Text provided:
The 1966 Arkansas gubernatorial election was held on November 8, 1966. Winthrop Rockefeller was elected governor of Arkansas, becoming the first Republican to hold the office since Reconstruction.

The election occurred amidst strong midterm results for the Republican Party nationally, and in the traditionally-Democratic south. Republicans concurrently won the governorship of Florida also for the first time since Reconstruction, and only narrowly lost the governorship of Georgia, despite winning a plurality of the vote.

Democratic primary

Popular and powerful six-term (since 1955) incumbent Orval E. Faubus decided against seeking re-election. "Justice Jim" Johnson, a political ally of George C. Wallace of Alabama, ran a segregationist campaign with support of the White Citizens Council. A decade earlier, Johnson had run in the Democratic primary against Faubus, another segregationist, whom he accused of working behind the scenes for racial integration.

Dataset excerpt:
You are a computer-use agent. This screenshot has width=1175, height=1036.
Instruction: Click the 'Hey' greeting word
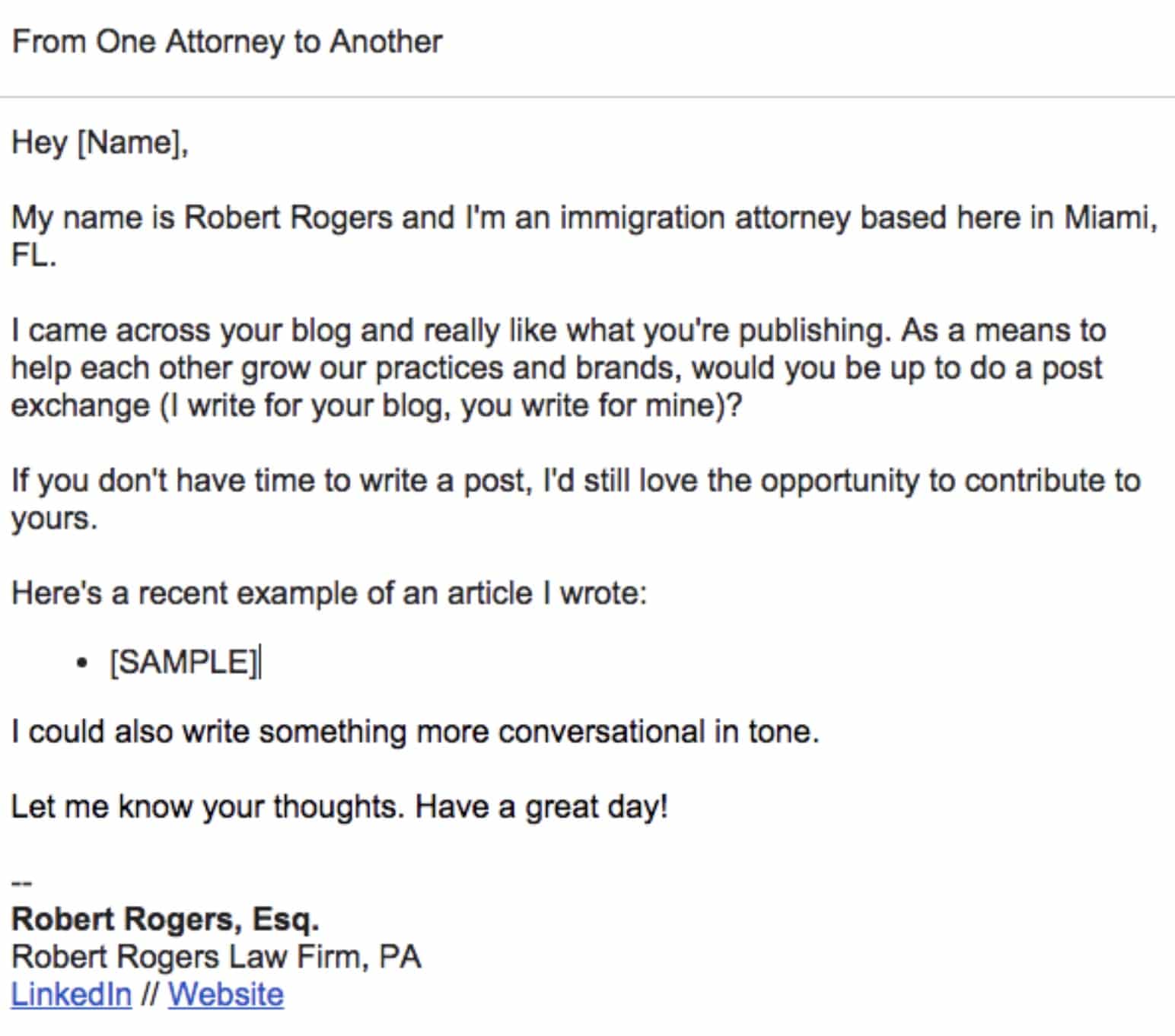point(40,143)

Problems and tasks:
1. Name every person mentioned in the passage on the 1966 Arkansas gubernatorial election.
2. According to the passage on the 1966 Arkansas gubernatorial election, in which state did Republicans narrowly lose the governorship despite winning a plurality of the vote?
3. Go on with the passage on the 1966 Arkansas gubernatorial election, picking up right after its final sentence.
None of the data has any bearing on what follows.

Responses by task:
1. Winthrop Rockefeller, Orval E. Faubus, "Justice Jim" Johnson, George C. Wallace

2. Georgia

3.
Candidates
 Thomas Dale Alford, former U.S. Representative and candidate for governor in 1962
 Sam Boyce, attorney and former State Representative
 Brooks Hays, former U.S. Representative and candidate for governor in 1930
 Frank Holt, State Supreme Court Associate Justice and Attorney General
 James D. "Justice Jim" Johnson, State Supreme Court Associate Justice, former State Senator and candidate for governor in 1956
 Raymond Rebsamen, insurance executive and Ford dealer
  Kenneth S. Sulcer, state senator and real estate broker

Results

 

Holt was supported by many younger, more liberal, Democrats, such as future governor and U.S. President Bill Clinton, who served as his campaign aide though he was not old enough to vote at the time.

Republican primary

A northeastern native, multimillionaire and scion of a prominent political/business family Winthrop Rockefeller was nominated with over 96% of the vote over Gus McMillan of Sheridan. Charges abounded that McMillan, a lifelong Democrat, was planted in the race by Faubus in order to force the Republicans to hold an expensive and needless primary. Rockefeller had been the GOP nominee in the 1964 election.

Campaign 

Rockefeller was an unusual candidate – an eastern establishment member and moderate-to-liberal party wing member (such as his brother, Governor Nelson Rockefeller of New York, an unofficial leader of this wing for many years).

The Republican Party at this time practically played only a most minor role in Arkansas politics.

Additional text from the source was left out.